[Screen grounding examples]
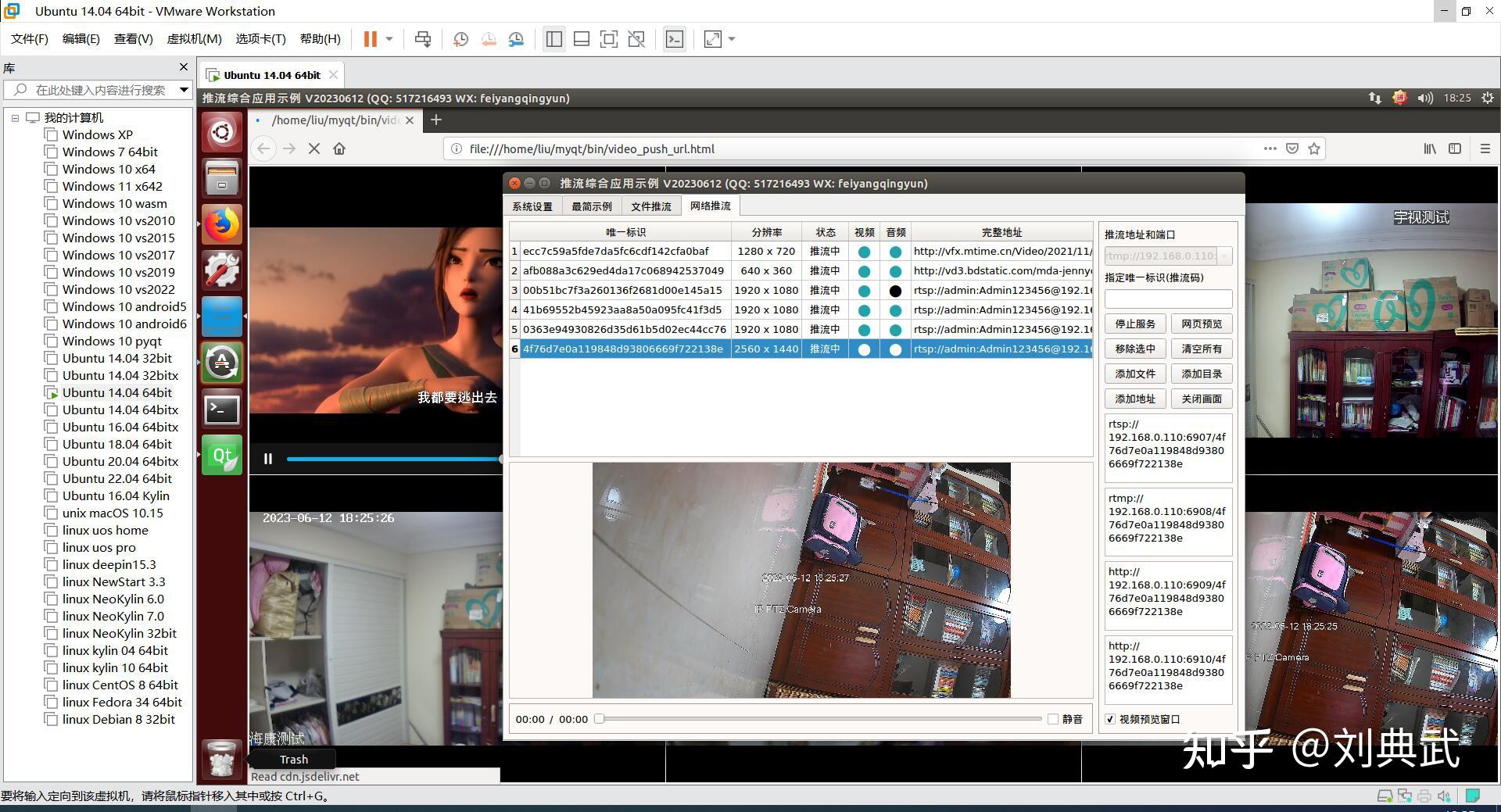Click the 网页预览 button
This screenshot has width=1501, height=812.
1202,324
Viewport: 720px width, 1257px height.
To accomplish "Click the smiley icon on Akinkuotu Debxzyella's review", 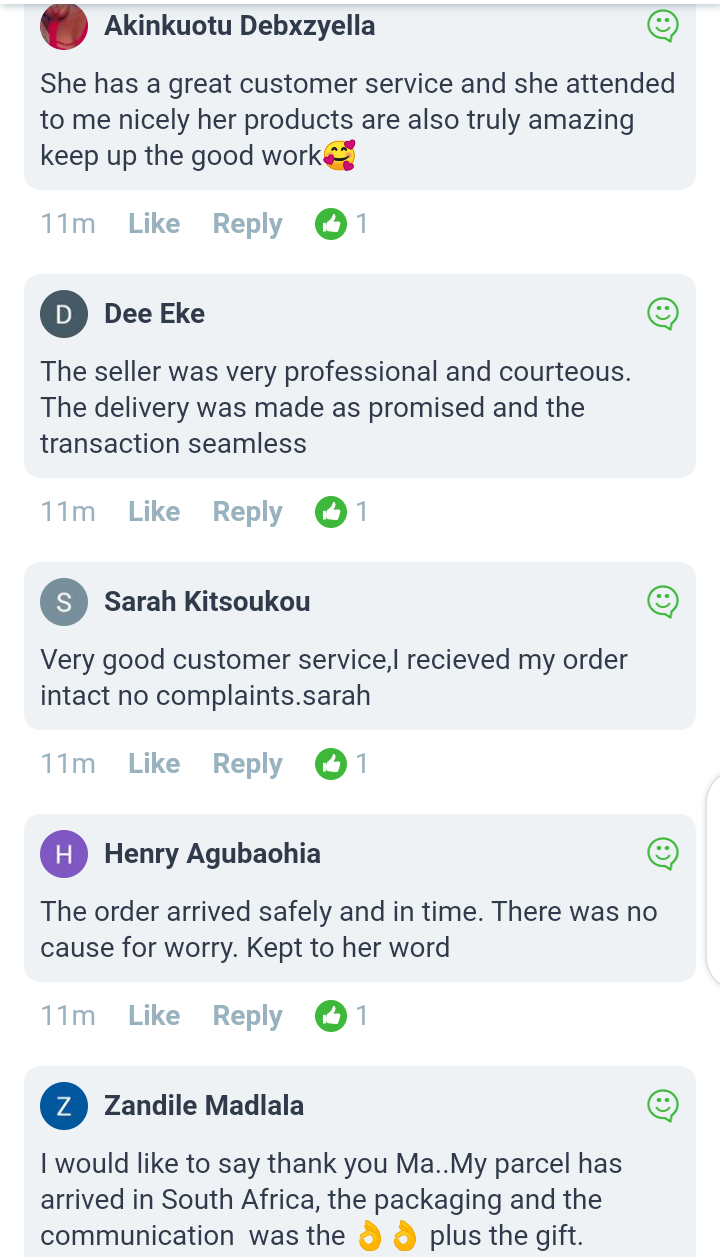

• **To do**: Could you print all of the data above verbatim, leaving out the pictures?

• **Final result**:
Click the 网页预览 button
This screenshot has width=1501, height=812.
1202,324
Viewport: 720px width, 1257px height.
To accomplish "Click the smiley icon on Akinkuotu Debxzyella's review", 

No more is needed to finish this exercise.